Menikahi Cucu Diktator

Menikahi Cucu Diktator

Bab 1

Langit malam menggantung rendah di atas kawasan elit Menteng. Di balik gerbang besi tempa yang diukir dengan lambang singa bersayap keluarga Suthajningrat, cahaya lampu-lampu taman menyebar lembut ke halaman luas, menyorot bangunan kolonial yang dipugar dengan megah. Malam ini, keluarga besar berkumpul—dan seperti biasa, Andre Suthajningrat datang bukan sebagai tamu utama, melainkan pengamat yang tak pernah dianggap penuh.

Cahaya lampu kristal menjuntai dari langit-langit ruang makan keluarga Suthajningrat, memantul di atas meja panjang yang dilapisi linen putih dan peralatan makan perak tua. Aroma masakan khas Nusantara bercampur dengan wewangian mawar dari vas-vas kristal di sudut ruangan. Tapi suasana meja makan tetap dingin.

Ia memasuki ruang makan utama dengan langkah tenang. Jas abu-abu yang membalut tubuh tingginya membuatnya tampak berwibawa, meski ekspresi wajahnya tetap tak berubah.
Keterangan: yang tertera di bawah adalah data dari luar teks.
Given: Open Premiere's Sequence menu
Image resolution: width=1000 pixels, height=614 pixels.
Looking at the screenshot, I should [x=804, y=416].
Matanya tajam, alis tebal mengerut sedikit saat melihat siapa saja yang sudah duduk di sana.

Sultan Munier Suthajningrat, ayahnya, duduk di kursi utama. Usianya sudah 68 tahun, rambutnya memutih sempurna, namun aura kekuasaan dari sorot matanya tak pernah pudar. Di sampingnya, duduk Bowo Suthajningrat, adik tiri Andre, pewaris sah dari istri pertama. Wajah Bowo yang tampan terlihat tegang malam ini—tak seperti biasanya yang santai dan pamer senyum.

Di sisi lain meja, duduk Andrea Suthajningrat, kakak kandung Bowo, anak sulung keluarga, tampil elegan dengan blouse putih dan anting mutiara kecil. Di sampingnya, duduk Heru, suaminya, laki-laki tampan namun dengan tatapan malas dan bibir yang sesekali mengulas senyum sinis.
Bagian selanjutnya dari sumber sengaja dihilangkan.